▶ **TASK TO CARRY OUT**
Word for word, repeat every record.
"""
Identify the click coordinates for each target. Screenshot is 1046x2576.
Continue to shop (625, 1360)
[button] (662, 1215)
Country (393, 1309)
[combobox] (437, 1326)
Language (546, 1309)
"""
▶ **EXERCISE RESULT**
Identify the click coordinates for each target. Screenshot is 1046x2576.
Continue to shop (625, 1360)
[button] (662, 1215)
Country (393, 1309)
[combobox] (437, 1326)
Language (546, 1309)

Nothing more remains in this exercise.